First, as you would guess, the "autolocation" occurs before any restore operations can start.

Also, this only comes into play when restoring to multiple nodes in the RAC cluster using channels allocated to the different nodes..

To show why it's important to understand it, I will walk through the test case that I had.

EXAMPLE environment:

MYDB - I have a very large Database, 100 TB composed of 8,000 individual datafiles.

DB Host - I have 8 nodes in my RAC cluster

BACKUP - I backed up to a cloud store with a filesperset 1, section size 32G. since my datafiles where all 32G, they would be individual pieces even with a different filesperset.  My backup is composed of ~8,000 individual backup pieces.

RESTORE - In order to improve my restore performance I configured my restore across all 8 nodes.


What happens:

What the "autolocate" does, by default, is it validates that each backup piece is available from each node.  This is a serial process for each backup, AND for each node.

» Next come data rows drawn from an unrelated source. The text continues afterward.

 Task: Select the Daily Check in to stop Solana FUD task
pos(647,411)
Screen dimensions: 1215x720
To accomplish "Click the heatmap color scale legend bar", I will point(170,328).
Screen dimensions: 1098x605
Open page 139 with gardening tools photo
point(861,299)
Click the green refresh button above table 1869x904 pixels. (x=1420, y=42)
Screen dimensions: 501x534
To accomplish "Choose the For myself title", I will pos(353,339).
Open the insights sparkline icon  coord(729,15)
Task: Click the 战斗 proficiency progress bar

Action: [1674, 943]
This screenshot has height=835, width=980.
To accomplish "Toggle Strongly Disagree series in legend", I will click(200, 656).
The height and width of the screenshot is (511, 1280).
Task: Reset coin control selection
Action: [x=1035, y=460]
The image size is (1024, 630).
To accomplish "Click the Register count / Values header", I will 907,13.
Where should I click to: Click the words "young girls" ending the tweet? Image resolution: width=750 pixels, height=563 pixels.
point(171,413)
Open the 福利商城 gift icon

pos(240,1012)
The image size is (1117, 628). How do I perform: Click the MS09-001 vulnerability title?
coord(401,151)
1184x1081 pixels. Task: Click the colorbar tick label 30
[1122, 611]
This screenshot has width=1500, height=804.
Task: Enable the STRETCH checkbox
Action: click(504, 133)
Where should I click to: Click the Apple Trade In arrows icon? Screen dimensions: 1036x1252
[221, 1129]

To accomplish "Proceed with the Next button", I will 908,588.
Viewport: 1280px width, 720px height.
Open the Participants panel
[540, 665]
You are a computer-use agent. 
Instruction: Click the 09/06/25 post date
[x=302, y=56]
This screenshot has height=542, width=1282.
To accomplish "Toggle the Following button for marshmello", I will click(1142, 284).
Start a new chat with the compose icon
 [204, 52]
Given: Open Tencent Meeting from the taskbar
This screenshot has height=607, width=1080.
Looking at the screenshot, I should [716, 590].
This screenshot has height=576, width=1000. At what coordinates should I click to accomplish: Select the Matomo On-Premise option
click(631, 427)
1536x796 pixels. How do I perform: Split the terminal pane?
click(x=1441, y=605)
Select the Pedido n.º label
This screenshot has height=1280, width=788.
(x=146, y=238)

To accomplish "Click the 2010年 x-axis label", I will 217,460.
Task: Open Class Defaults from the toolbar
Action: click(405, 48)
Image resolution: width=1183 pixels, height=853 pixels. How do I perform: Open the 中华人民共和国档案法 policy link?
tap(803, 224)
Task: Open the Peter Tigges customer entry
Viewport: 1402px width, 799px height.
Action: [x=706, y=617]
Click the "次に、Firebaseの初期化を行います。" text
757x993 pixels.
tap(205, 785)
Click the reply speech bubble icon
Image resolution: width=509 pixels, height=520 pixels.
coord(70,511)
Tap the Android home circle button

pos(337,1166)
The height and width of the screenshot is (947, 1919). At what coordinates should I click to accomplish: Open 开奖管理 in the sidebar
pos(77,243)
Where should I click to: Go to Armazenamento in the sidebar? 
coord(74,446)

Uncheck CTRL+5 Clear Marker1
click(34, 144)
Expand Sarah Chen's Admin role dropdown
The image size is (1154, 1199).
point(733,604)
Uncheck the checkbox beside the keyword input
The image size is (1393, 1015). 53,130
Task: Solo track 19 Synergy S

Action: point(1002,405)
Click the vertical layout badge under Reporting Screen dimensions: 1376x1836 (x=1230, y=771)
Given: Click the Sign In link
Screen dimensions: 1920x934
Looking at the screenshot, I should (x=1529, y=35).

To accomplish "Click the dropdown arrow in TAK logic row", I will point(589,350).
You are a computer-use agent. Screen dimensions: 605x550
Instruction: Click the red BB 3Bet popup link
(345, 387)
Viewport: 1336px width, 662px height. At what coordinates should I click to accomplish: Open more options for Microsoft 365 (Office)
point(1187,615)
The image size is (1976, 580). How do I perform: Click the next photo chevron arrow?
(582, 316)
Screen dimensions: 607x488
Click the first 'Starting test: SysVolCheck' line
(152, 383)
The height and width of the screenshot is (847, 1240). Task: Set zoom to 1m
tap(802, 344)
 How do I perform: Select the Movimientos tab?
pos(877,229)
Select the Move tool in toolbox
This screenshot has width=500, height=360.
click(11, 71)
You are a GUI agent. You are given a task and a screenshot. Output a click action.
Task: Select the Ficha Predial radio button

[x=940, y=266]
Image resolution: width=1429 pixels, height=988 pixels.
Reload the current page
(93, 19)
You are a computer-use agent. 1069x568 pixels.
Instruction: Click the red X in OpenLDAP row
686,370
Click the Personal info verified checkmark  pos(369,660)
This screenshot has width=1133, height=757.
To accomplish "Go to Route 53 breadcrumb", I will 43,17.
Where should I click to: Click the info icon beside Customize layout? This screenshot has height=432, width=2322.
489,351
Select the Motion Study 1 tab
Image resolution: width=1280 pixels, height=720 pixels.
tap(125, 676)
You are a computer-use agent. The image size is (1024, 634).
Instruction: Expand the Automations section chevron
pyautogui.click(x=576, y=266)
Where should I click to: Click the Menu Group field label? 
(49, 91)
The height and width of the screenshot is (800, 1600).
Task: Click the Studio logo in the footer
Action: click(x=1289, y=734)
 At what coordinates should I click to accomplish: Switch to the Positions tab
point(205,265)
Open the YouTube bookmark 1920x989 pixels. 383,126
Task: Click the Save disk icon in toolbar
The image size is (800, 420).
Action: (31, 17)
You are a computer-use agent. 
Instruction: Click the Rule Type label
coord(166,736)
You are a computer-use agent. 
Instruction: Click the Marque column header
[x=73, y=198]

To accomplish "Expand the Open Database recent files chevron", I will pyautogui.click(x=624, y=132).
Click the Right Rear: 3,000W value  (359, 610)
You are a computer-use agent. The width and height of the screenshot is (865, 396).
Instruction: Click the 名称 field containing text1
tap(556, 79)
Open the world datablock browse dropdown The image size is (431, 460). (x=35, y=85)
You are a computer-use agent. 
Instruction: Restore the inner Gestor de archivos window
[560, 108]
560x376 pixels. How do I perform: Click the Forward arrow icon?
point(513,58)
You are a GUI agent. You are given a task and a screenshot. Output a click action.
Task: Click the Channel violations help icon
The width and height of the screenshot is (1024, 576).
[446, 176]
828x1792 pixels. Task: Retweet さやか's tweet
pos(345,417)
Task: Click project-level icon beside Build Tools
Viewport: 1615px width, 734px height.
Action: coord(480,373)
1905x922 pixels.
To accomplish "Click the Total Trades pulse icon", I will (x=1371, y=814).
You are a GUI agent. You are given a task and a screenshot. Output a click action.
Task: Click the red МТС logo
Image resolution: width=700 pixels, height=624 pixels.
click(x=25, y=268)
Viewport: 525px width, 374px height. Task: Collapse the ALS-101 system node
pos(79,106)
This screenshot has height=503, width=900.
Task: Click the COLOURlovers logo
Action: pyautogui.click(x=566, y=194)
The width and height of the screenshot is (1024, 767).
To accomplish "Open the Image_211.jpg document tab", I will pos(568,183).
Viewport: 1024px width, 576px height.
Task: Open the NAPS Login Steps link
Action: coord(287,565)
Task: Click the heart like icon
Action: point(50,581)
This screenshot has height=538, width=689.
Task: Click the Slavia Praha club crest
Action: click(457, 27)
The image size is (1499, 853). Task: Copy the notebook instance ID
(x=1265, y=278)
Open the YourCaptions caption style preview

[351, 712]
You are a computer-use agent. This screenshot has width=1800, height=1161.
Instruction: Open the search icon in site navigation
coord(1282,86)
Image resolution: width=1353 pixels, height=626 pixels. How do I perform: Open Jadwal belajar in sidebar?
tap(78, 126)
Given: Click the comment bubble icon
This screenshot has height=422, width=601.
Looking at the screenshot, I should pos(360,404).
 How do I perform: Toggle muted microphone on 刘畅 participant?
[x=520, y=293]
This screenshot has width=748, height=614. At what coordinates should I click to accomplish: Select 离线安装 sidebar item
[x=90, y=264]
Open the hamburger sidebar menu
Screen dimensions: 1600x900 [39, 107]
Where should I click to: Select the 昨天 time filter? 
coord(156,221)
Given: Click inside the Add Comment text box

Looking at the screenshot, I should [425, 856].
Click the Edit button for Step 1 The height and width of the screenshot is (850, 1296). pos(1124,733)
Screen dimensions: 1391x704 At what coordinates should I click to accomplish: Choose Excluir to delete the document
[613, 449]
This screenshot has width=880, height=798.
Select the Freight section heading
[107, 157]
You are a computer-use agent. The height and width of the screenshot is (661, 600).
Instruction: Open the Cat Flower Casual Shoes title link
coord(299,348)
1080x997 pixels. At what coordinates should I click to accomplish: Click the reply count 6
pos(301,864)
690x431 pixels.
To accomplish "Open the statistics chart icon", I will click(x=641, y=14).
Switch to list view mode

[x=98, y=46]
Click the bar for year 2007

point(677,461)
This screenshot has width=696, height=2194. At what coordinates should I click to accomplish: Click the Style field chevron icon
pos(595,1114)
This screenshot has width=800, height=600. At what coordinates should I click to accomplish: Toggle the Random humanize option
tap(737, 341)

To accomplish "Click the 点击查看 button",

This turned out ot be a slow process due to the # of validations that needed to be performed. For my example it validated 8,000 X 8 = 64,000 validations.  

Also, I found that this serial process took a lot of time.  Even though each validation takes a fraction of a second, the total time for the validation becomes significant.  In my test case, 8 pieces/second were being validated.

This added up because below is what was happening.

START RESTORE :  00:00

    Node 1 - validate 500 pieces : 01:02

    ......

    Node 1 - validate 5000 pieces : 10:25

    ....

    Node 1 - validate 8000 pieces : 16:40

    Node 2 - start validation : 16:40

    ....

    ....

     Node 8 - validate 8000 pieces    2 : 13:20

BEGIN Restoring files.


So how to get around this issue? If you are sure that all backupieces you are restoring are available from every node in your cluster, you can set it off at the beginning of your restore operation.

RMAN> set autolocate off;

During my testing, it bypassed the validation step, and started restoring the database within a few seconds.

This is something to keep in mind, if you see a gap in time between starting a restore on a RAC cluster, and when it starts assigning datafiles to channels.